> [EXERCISE INSTRUCTIONS]
(1) Answer these questions from the flashcard text:
(a) What output does Example 1 give?
(b) Which two durations form the pair with a total of 180?
(c) What is each time[i] replaced with to turn the problem into finding a pair that sums to 60 or 0?
(2) Reproduce the flashcard text from "Return the number" up to and including "two sum problem?".
--- start READING TEXT ---
Coding Week 2 - Arrays Flashcards
1) Pairs of Songs With Total Durations Divisible by 60
You are given a list of songs where the ith song has a duration of time[i]seconds.
Return the number of pairs of songs for which their total duration in seconds is divisible by 60. Formally, we want the number of indices i, j such that i < j, with (time[i] + time[j]) % 60 == 0.
Example 1:
Input: time = [30,20,150,100,40]
Output: 3
Explanation: Three pairs have a total duration divisible by 60:
(time[0] = 30, time[2] = 150): total duration 180
(time[1] = 20, time[3] = 100): total duration 120
(time[1] = 20, time[4] = 40): total duration 60
Question 1) Can you reduce this problem to two sum problem?
A) Yes
B) No
A) Yes.
Explanation:
For any valid pair (a, b), the following condition should be true:
=> (a + b) % 60 = 0
=> ((a % 60) + (b % 60)) % 60 = 0
=> ((a % 60) + (b % 60)) = 0 or ((a % 60) + (b % 60)) = 60
We can just replace time[i] with (time[i] % 60) and then, we just need to find the pair of numbers whose sum is either 60 or 0.
--- end READING TEXT ---
--- start SUPPLIED RECORDS ---
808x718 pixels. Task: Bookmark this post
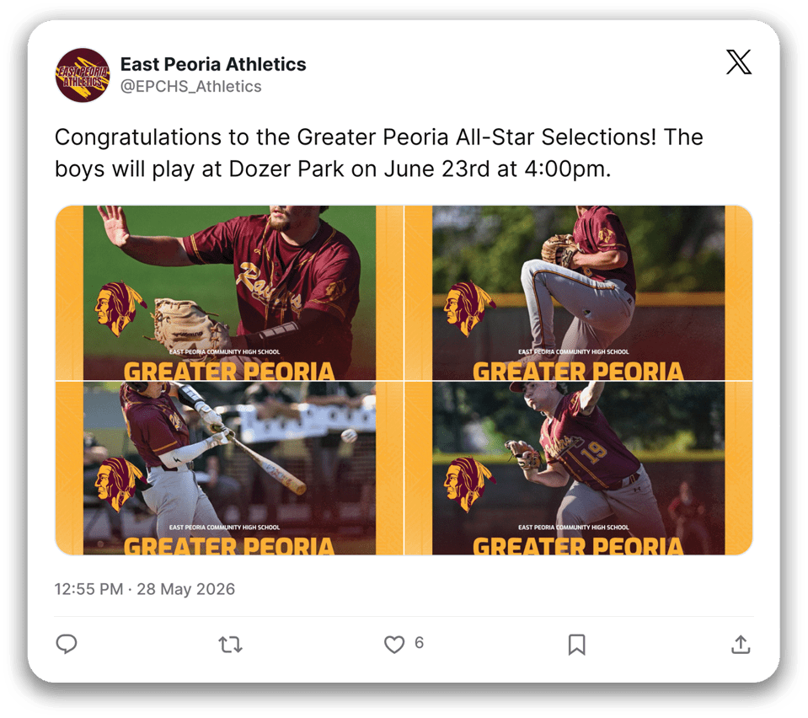pos(576,645)
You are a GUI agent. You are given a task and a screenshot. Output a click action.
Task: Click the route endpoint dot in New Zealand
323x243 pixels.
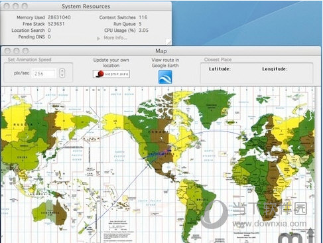[x=86, y=228]
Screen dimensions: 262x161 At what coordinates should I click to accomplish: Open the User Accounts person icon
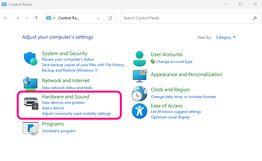pyautogui.click(x=140, y=59)
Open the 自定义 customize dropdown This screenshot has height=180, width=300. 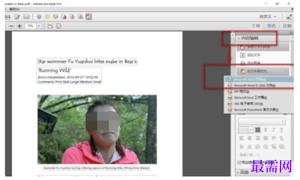268,17
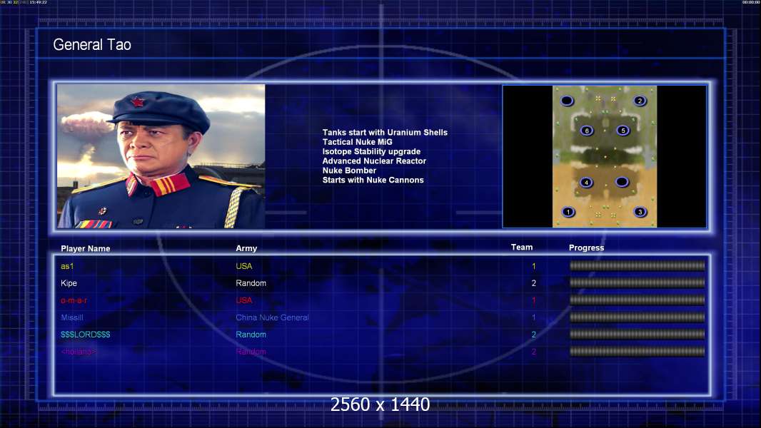Click the empty start marker beside marker 4
761x428 pixels.
(622, 182)
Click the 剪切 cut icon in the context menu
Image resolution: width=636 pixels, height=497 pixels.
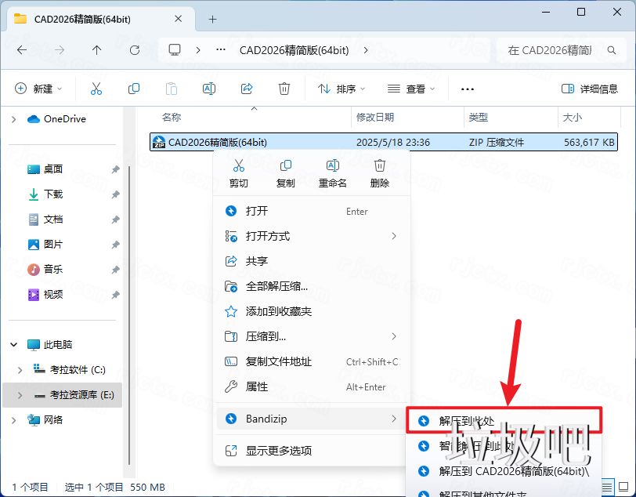pyautogui.click(x=238, y=166)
--- end SUPPLIED RECORDS ---
> [RESULTS]
(1)
(a) 3
(b) time[0] = 30 and time[2] = 150
(c) time[i] % 60

(2)
Return the number of pairs of songs for which their total duration in seconds is divisible by 60. Formally, we want the number of indices i, j such that i < j, with (time[i] + time[j]) % 60 == 0.
Example 1:
Input: time = [30,20,150,100,40]
Output: 3
Explanation: Three pairs have a total duration divisible by 60:
(time[0] = 30, time[2] = 150): total duration 180
(time[1] = 20, time[3] = 100): total duration 120
(time[1] = 20, time[4] = 40): total duration 60
Question 1) Can you reduce this problem to two sum problem?